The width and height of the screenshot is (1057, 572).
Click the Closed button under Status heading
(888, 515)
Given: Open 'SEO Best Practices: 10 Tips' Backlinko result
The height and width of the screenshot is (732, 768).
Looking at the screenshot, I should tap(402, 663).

- [ASSIGNMENT] Repeat the records, every one of them, without any deviation.

- [TASK SOLUTION]
The width and height of the screenshot is (1057, 572).
Click the Closed button under Status heading
(888, 515)
Given: Open 'SEO Best Practices: 10 Tips' Backlinko result
The height and width of the screenshot is (732, 768).
Looking at the screenshot, I should tap(402, 663).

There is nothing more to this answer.